I am working on a problem where I must show all perfect integers between 1 and 1000, as well as the divisors to get them. I can get the integers just fine with this code:

``````#include <iostream>

using namespace std;
void Perfect(int);

int main() {
for (int i = 1; i < 1000; i++) {
Perfect(i);
}
system("pause");
return 0;
}

void Perfect (int number) {
int sum = 0;

for (int i = 1; i < number; i++) {

if (number % i == 0) {
sum = sum + i;
}
}
if (sum == number) {
cout << sum << "=" << endl;
}
}``````

But I can't figure out where to put things in to get each divisor for each number. It needs to show up like this:

28 = 1 + 2 + 4 + 7 + 14

Any ideas for how to do that?

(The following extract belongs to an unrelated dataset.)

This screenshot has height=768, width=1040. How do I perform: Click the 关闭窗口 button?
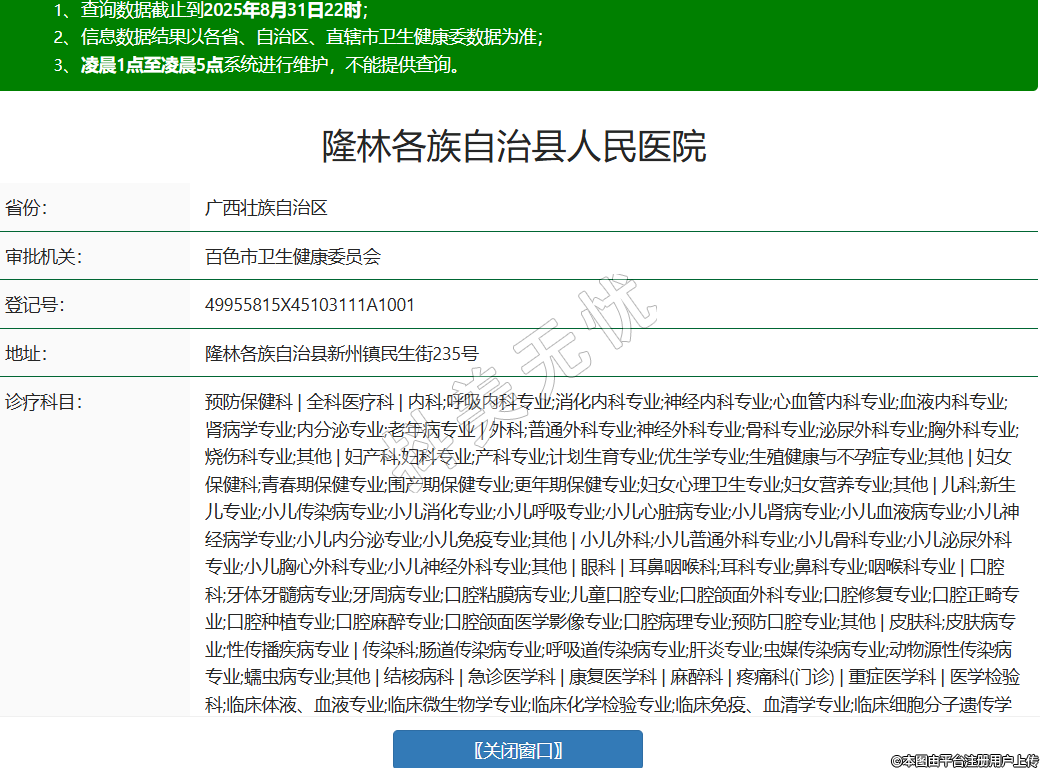pyautogui.click(x=517, y=750)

Thanks

try this:

``````void Perfect (int number)
{
int sum = 0;
vector<int> ay;
for (int i = 1; i < number; i++)
{
if (number % i == 0)
{
sum = sum + i;
ay.push_back(i);
}
}
if (sum == number)
{
size_t i = 0;
cout << sum << " = ";
for(i = 0; i < ay.size()-1; i++)
{
cout << ay[i] << " + ";
}
cout << ay[i] << "\n";
}
}``````